While this approach can lead to more distributed answers, it also presents potential challenges:

  • Contradictions. Different sources may provide conflicting information.
  • Redundancy. Similar information may appear in multiple sources.

Prioritization of documents

When dealing with a large and diverse data set, it's important to make sure that crucial documents like FAQs and user guides are easily found. By tagging and storing these important documents separately in a system like a vector database (for example, Milvus or Elasticsearch), we can improve search accuracy and help users quickly find what they're looking for. Here's how we can achieve this using Milvus and Elasticsearch.

Milvus: Multi vector search

The following steps show how you can use Milvus Vector DB for prioritized document search.

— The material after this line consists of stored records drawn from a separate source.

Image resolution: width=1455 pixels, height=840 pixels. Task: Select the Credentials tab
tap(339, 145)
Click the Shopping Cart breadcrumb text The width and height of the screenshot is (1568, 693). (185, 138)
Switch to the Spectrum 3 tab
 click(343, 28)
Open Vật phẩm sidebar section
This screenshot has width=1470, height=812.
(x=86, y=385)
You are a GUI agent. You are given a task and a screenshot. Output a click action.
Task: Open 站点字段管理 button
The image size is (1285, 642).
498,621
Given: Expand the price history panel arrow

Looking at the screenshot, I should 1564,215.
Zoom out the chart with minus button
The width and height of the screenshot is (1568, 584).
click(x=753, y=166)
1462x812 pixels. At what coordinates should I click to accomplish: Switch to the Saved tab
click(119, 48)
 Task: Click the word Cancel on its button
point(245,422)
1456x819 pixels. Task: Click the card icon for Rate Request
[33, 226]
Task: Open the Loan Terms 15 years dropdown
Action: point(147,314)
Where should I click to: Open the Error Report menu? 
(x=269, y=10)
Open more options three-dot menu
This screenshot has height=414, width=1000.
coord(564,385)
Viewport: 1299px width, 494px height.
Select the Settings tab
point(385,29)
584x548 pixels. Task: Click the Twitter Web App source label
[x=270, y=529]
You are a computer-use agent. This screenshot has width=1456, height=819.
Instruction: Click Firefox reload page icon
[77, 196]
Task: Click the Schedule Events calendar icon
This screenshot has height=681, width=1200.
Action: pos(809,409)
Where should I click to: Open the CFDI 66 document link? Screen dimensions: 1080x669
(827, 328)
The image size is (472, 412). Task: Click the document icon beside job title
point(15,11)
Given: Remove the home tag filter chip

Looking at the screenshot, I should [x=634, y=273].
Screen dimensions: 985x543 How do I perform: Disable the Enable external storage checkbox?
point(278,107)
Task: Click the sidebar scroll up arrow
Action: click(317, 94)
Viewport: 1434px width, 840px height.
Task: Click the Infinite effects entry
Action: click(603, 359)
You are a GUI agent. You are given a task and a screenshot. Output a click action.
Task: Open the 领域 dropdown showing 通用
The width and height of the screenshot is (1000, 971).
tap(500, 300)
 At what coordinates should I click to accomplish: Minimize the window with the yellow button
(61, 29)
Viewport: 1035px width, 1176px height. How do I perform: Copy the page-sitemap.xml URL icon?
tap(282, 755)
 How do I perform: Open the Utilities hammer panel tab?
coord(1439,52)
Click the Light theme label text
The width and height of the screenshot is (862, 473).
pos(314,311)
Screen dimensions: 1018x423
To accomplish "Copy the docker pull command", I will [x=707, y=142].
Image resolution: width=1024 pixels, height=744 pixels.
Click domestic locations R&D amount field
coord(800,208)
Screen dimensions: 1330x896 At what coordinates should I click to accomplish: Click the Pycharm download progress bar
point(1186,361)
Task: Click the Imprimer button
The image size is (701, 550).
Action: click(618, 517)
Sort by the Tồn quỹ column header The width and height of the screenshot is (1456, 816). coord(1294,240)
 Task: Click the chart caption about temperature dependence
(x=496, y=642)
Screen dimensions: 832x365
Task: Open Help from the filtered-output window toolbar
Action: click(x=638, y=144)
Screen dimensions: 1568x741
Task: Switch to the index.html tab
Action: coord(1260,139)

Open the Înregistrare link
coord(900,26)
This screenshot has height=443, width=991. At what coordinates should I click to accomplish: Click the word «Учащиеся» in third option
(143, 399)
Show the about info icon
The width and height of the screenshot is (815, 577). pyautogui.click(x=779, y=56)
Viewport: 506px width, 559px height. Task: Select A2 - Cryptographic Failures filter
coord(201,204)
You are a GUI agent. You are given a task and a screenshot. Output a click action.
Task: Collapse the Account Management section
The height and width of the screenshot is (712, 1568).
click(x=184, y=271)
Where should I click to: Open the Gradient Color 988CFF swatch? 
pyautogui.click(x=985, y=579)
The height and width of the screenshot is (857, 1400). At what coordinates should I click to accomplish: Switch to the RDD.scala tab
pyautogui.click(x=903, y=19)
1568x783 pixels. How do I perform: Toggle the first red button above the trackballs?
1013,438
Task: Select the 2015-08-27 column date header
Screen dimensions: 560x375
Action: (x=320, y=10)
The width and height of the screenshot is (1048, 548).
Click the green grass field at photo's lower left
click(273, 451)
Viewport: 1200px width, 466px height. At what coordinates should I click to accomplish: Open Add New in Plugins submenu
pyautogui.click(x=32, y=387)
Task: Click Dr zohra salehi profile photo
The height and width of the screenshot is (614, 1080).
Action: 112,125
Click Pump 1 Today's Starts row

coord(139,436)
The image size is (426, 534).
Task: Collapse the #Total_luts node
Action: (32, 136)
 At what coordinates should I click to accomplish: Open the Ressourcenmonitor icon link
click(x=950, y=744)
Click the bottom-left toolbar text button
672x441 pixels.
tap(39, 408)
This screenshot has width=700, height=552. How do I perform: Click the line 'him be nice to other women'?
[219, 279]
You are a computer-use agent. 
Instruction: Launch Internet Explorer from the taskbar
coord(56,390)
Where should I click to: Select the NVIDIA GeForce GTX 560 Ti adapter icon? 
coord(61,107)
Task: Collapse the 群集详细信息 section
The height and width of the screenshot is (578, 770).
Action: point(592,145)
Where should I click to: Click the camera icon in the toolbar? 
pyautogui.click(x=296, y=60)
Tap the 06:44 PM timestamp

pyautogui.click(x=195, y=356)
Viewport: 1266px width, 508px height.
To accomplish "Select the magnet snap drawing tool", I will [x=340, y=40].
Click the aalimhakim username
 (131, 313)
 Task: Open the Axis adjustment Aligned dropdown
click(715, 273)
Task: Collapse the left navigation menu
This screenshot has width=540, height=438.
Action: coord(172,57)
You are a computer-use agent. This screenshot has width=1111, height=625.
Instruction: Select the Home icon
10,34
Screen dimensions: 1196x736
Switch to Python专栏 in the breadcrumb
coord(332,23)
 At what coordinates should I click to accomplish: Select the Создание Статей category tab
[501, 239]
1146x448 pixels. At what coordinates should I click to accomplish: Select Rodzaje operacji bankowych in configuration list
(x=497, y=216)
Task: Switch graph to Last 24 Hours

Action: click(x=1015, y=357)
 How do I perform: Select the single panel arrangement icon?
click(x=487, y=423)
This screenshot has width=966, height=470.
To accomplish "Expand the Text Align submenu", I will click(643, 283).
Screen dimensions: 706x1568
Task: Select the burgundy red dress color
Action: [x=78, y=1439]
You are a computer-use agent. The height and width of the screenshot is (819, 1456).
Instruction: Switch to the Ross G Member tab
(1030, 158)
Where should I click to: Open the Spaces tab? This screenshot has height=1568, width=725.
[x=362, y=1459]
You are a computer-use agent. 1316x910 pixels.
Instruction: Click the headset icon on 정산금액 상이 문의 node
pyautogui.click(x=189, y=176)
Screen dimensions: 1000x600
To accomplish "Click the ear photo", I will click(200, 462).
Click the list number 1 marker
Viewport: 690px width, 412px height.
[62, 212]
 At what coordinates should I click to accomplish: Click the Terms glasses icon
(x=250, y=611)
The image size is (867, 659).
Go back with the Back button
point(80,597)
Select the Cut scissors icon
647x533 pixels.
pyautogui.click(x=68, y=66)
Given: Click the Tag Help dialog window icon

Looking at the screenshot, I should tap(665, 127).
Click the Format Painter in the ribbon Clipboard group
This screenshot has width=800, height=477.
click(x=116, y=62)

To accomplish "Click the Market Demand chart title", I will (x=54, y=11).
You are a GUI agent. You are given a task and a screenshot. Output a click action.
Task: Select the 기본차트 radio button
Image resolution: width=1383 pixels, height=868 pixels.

  1. Create separate partitions:

    • Store highly important documents in a dedicated partition.
    • Store other documents in a common partition.
  2. Search both partitions:

    • Use Milvus to search both partitions simultaneously. AnnSearchRequest is used for this.
    • Retrieve the top x results from the priority partition and the top y results from the common partition.
  3. Combine and rank results:

    • Merge the results from both partitions.
    • Use a ranking algorithm like reciprocal rank fusion (RRF) or Weighted Ranker to optimize result relevance.
  4. Returned top N most relevant results can used for response generation

MilvusIllustration

Elastic: Custom implementation

The following steps show how you can use ElasticDB for prioritized document search

  1. Create a separate index:

    • Create a prioritized index for highly important documents.
    • Create common index for other documents.
  2. Perform a keyword search on both indexes:

    • Retrieve top x (say 100) results from the common index.
    • Retrieve top x (say 10) results from the prioritized index.
  3. Perform a semantic search on both indexes:

    • Retrieve top x (say 10) results from the common index.
    • Retrieve top x (say 3)results from the prioritized index.
  4. Combine and rank results:

    • Merge the results from both indexes.
    • Use a ranking algorithm like Reciprocal Rank Fusion (RRF) or Weighted Ranker to optimize result relevance.
  5. Refine the search with BM25.

    • Returned top 10 most relevant results are further refined with BM25 and used for response generation.

ElasticDBIllustration

Summary

Ensuring the success of RAG systems requires careful consideration and testing. A key step is transforming diverse data into a suitable AI-friendly format. By selecting the right tools and prioritizing clean, structured extraction, we can provide AI models with high-quality data. RAG optimization techniques can be tailored to the specific knowledge source and user behavior. Combining multiple approaches often yields the best results.